The revenue impact was immediate and expected: credit revenue from portraits dropped substantially in the first two weeks, because subscribers who'd previously paid per generation were now generating for free. Removing that friction increased engagement — subscribed users' average generation count rose ~25% post-2.0 launch.

Free-to-subscriber conversion became the primary growth metric. At launch, ~82% of AI Portrait users were free users. Of those free users, only 2–3% (BeautyPlus) and ~7–8% (AirBrush) chose to subscribe or spend credits — compared to 22% on AI Filter by Phase 3, pointing to a product-side opportunity in paywall design and subscription positioning.

AirBrush's North American users had higher purchase intent at every funnel stage. BeautyPlus's scale made it better for testing effect appeal and broad promotional reach. We used them as complementary diagnostic tools rather than treating the combined number as the only metric that mattered.


Results

MetricResult
Launch marketsWestern (EN), Japan, Korea — across BeautyPlus and AirBrush
ARPU per paying user (1.0)~50–55 credits per session
Top-purchased style concentration25–39% in single leading style per market
Subscriber generation count post-2.0+25% vs. pre-2.0
AirBrush vs. BeautyPlus conversionAirBrush outperformed at every funnel stage
Free-to-subscriber conversionIdentified as primary growth lever for Phase 3

What I Learned

Quality is a go/no-go gate for functional AI products, not a nice-to-have.

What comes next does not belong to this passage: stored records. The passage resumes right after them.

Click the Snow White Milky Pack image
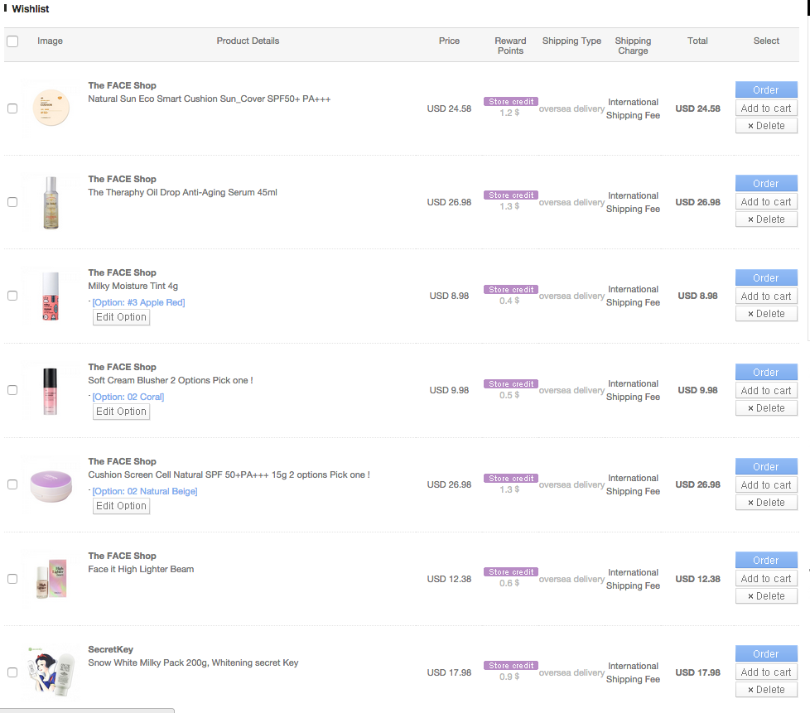 click(x=51, y=672)
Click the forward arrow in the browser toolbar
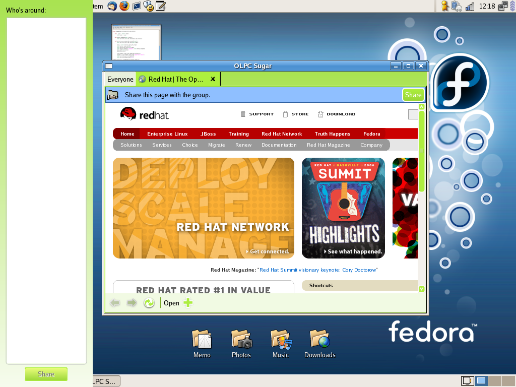Viewport: 516px width, 387px height. [x=132, y=303]
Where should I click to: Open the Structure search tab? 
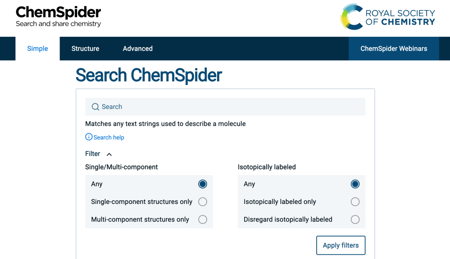tap(85, 49)
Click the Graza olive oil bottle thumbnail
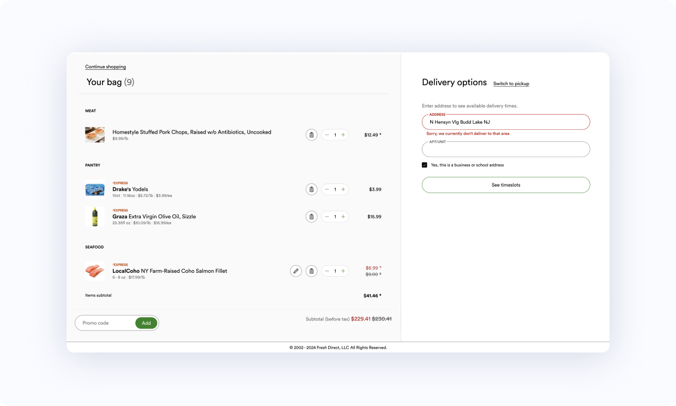This screenshot has width=676, height=406. pyautogui.click(x=95, y=217)
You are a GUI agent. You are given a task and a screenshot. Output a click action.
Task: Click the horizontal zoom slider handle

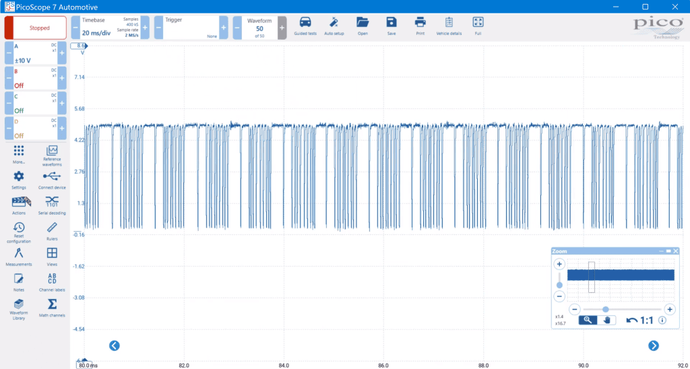tap(606, 309)
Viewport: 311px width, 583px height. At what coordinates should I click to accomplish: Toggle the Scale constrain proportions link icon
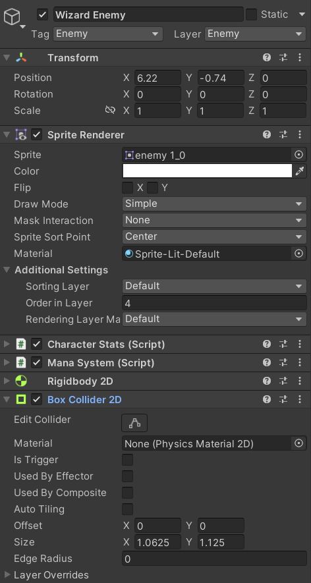point(110,111)
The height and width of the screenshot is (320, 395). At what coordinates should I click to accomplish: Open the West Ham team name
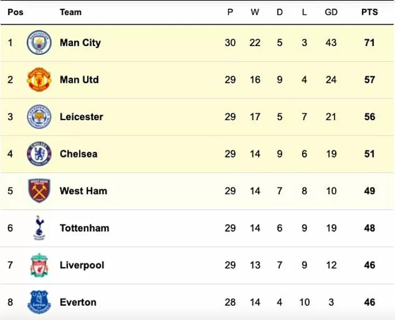pos(83,191)
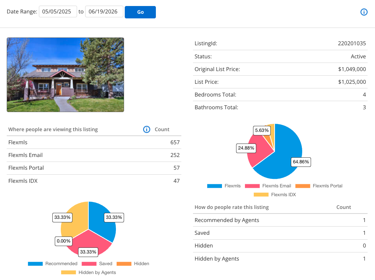Toggle Hidden legend swatch in ratings chart
Image resolution: width=375 pixels, height=280 pixels.
click(124, 264)
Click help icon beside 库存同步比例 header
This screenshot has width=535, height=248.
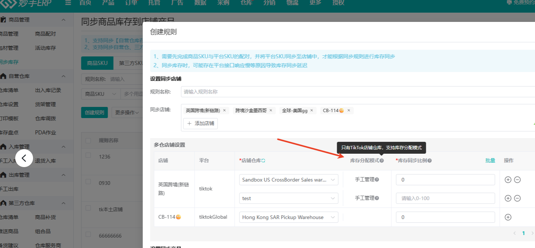click(430, 160)
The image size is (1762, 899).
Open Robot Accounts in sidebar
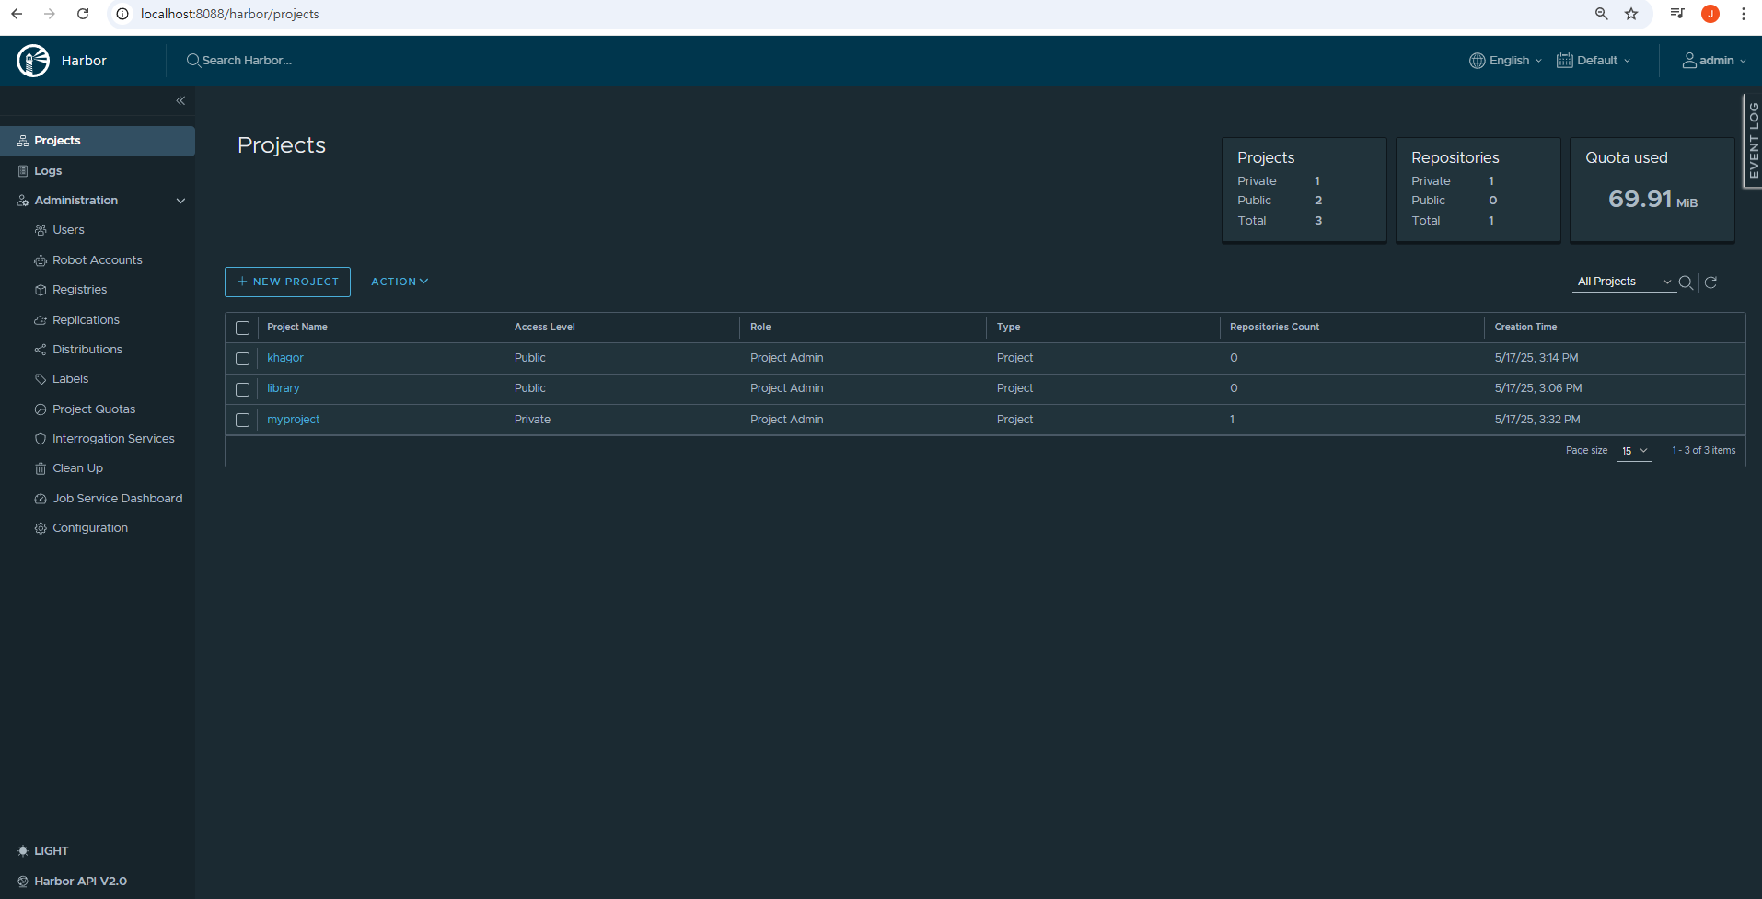tap(97, 260)
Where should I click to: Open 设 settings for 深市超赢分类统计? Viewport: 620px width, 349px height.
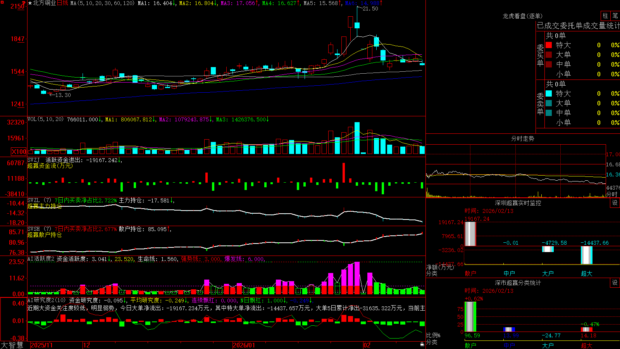[x=615, y=283]
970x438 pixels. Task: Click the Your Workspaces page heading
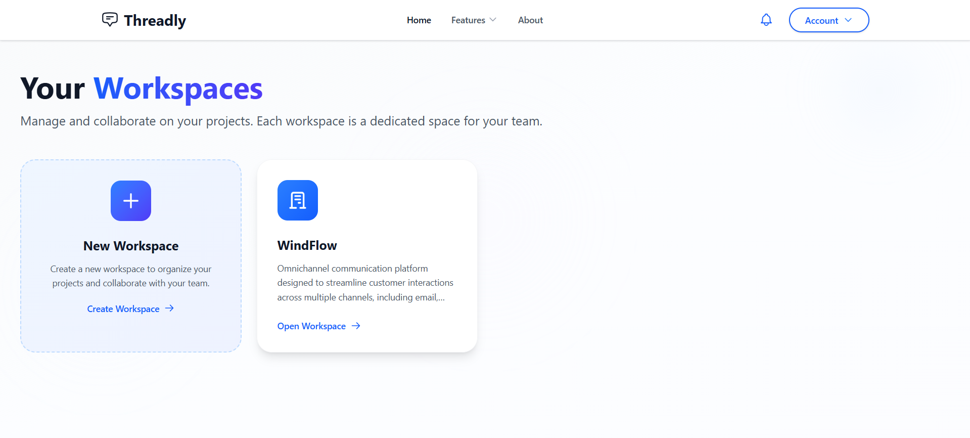142,89
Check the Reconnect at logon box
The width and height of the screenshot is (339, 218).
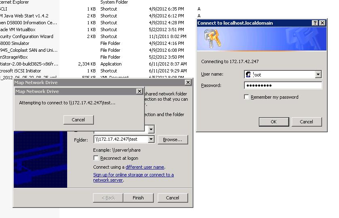click(96, 158)
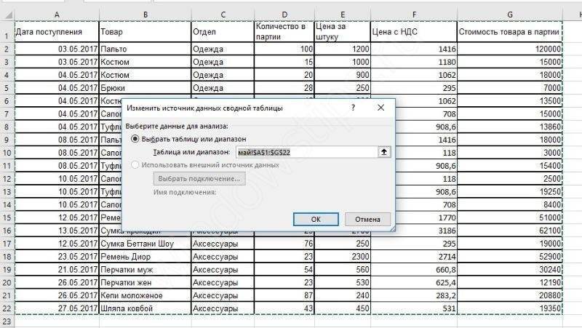Click the 'Выбрать подключение...' button

[199, 179]
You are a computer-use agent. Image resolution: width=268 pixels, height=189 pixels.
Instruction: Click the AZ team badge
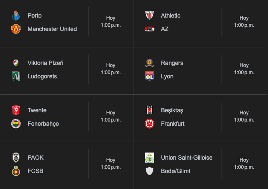tap(149, 29)
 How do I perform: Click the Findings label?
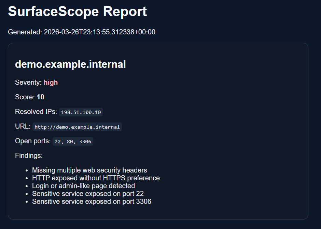tap(29, 156)
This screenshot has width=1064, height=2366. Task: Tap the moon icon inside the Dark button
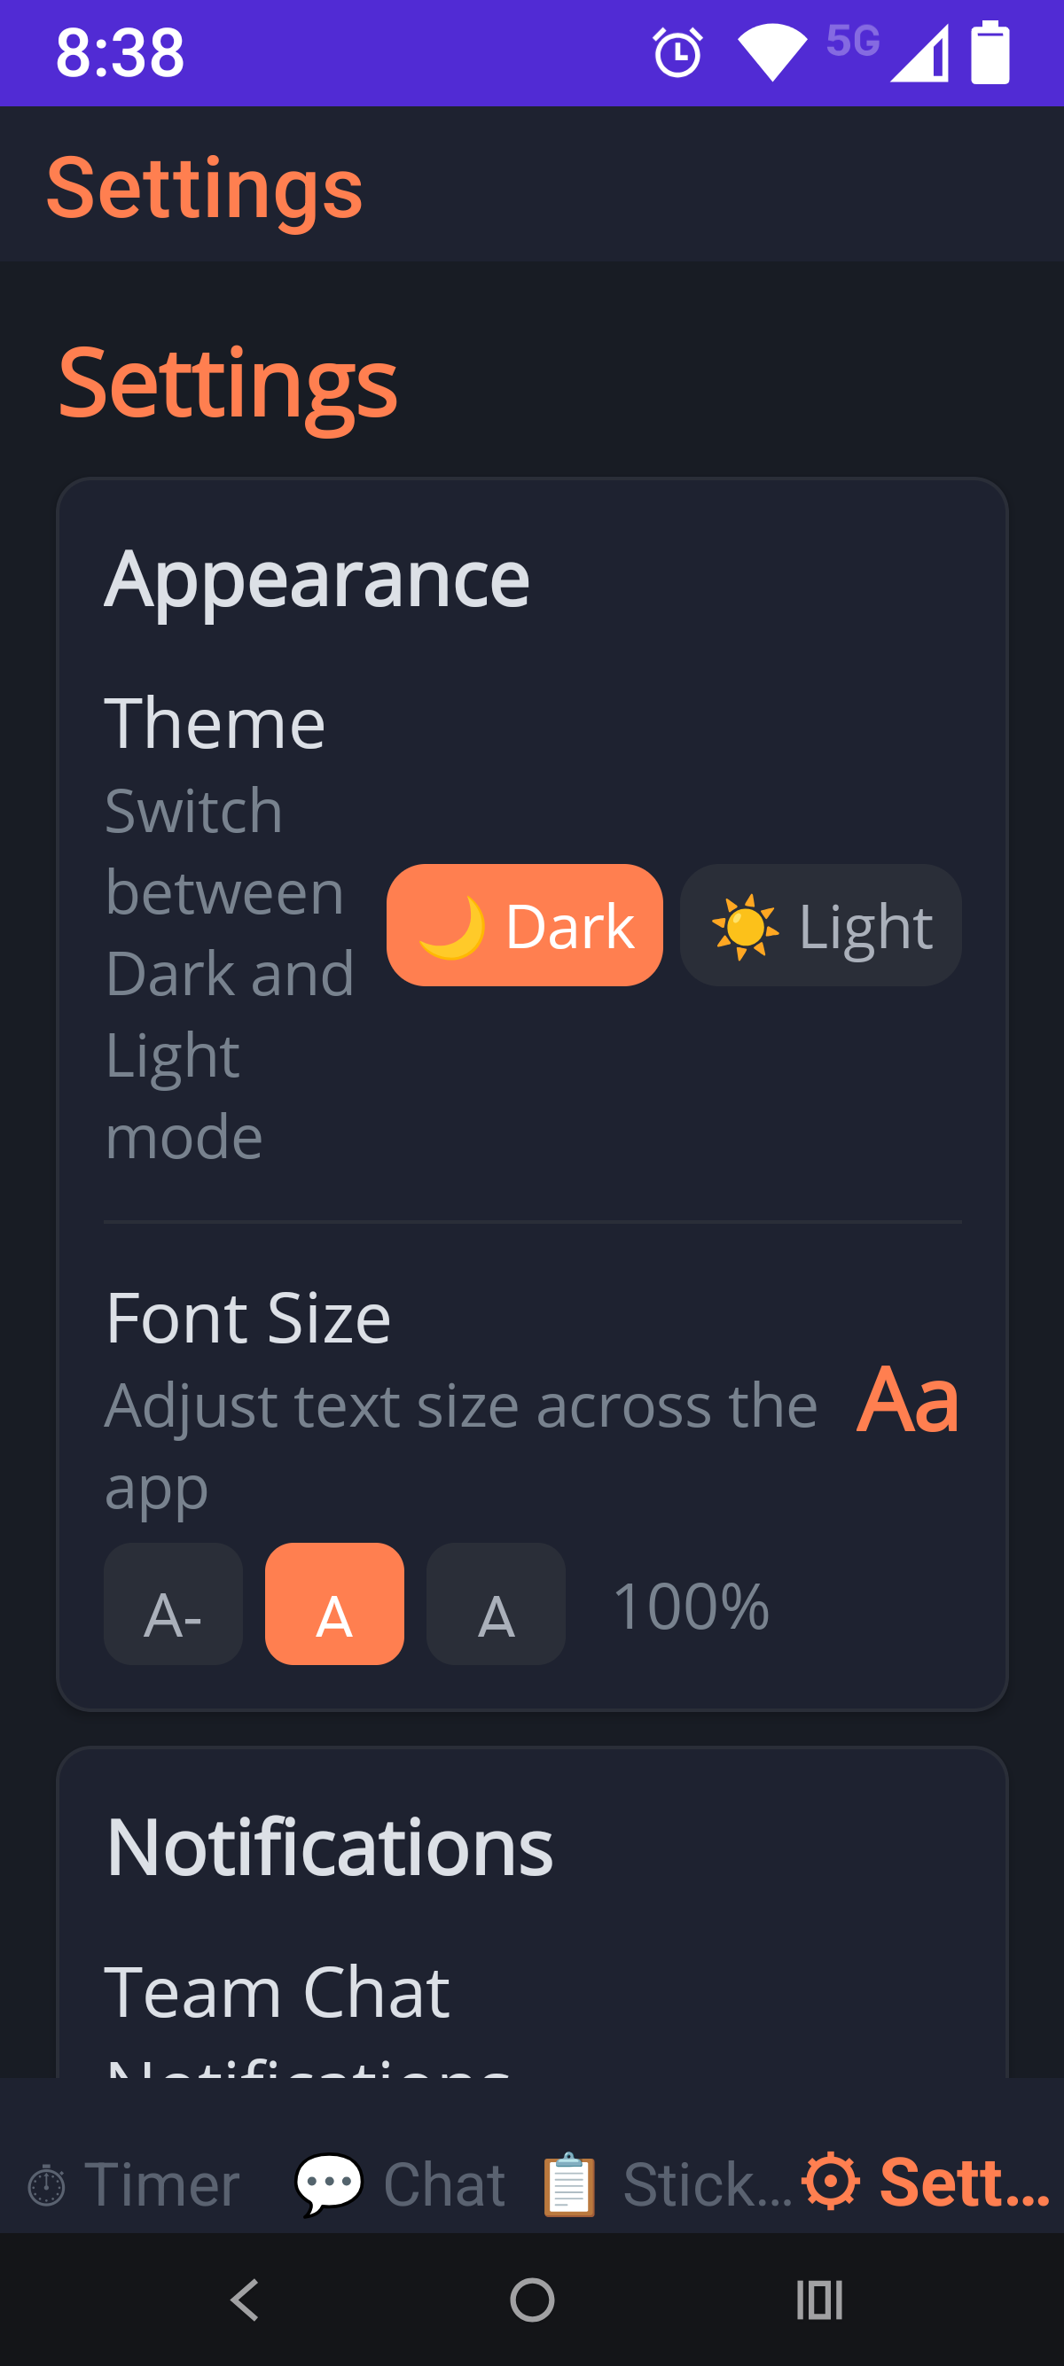pos(452,925)
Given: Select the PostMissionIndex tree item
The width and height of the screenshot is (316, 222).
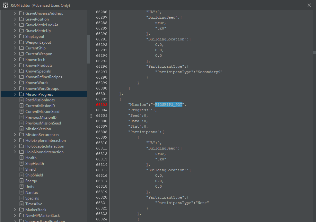Looking at the screenshot, I should point(40,100).
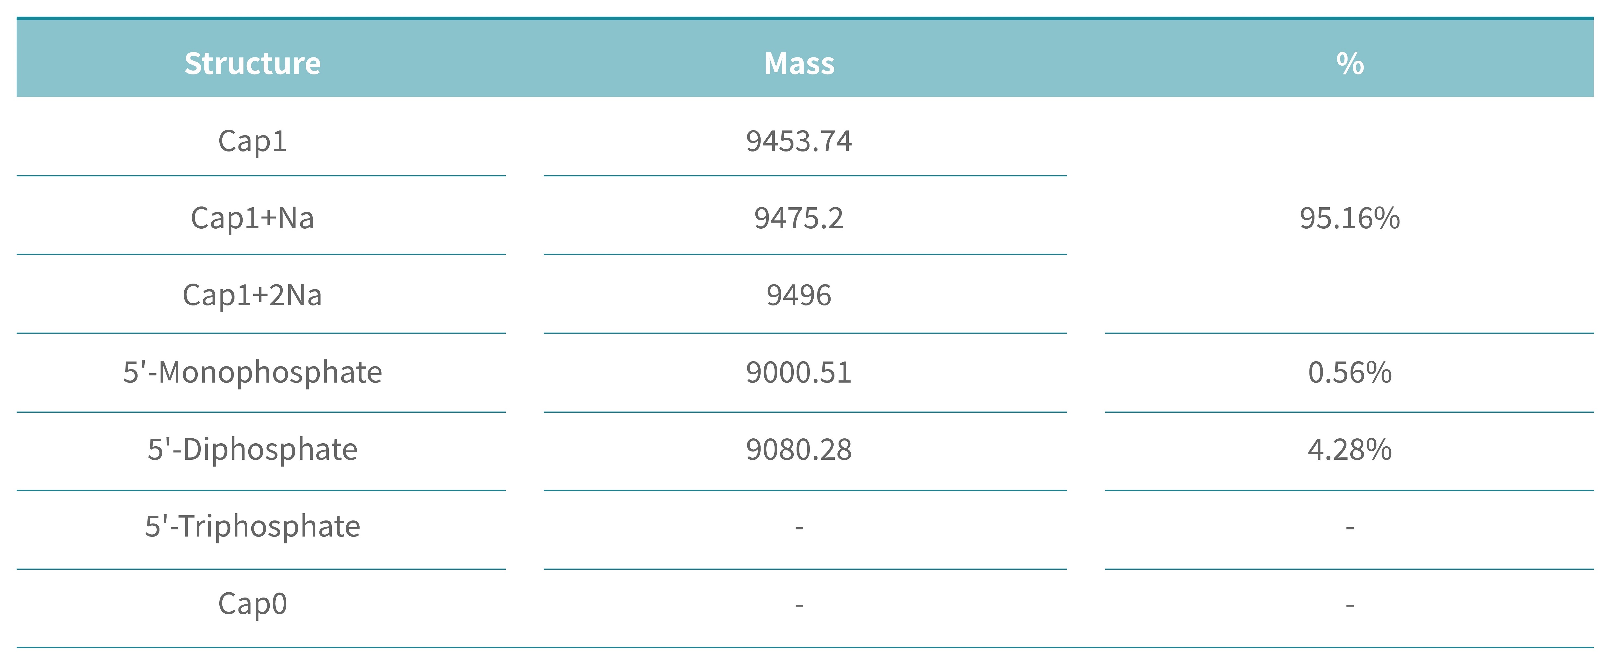Click the 4.28% percentage cell
1615x664 pixels.
[x=1350, y=449]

For creative stylisation effects, an imperfect result is part of the experience. For a product positioned as a professional photography replacement, users apply a completely different standard. Pre-launch calibration work with the model team wasn't a phase of the project — it was a prerequisite for the project making commercial sense at all.

Localization at the aesthetic level requires treating markets as genuinely different.

The Western and Asian portrait variants needed different style libraries, different promotional creative, different UI hierarchies. The fact that Japanese and Korean users showed higher purchase rates per session — despite the higher cultural sensitivity to portrait quality — was a direct result of having built something that matched their specific aesthetic reference points.

Restructuring a monetisation model mid-product is manageable when the long-term commercial logic is clear.

The 2.0 transition from credits to subscription-benefit reduced short-term credit revenue predictably. The metrics that mattered were whether subscribers used the product more and whether it pulled free users toward subscription — both of which moved in the right direction.

The same product can behave like two different products depending on whose hands it's in.

AirBrush's North American users had higher purchase intent at every funnel stage — not because of anything we did differently in the product, but because of who they were and what they came looking for. Reading that split clearly prevented us from misreading BeautyPlus's lower conversion rates as a product failure rather than an audience composition story.

All metrics and performance data referenced in this case study reflect the 2023–2024 period. Sensitive figures have been anonymised or aggregated, and no proprietary or commercially confidential information is disclosed.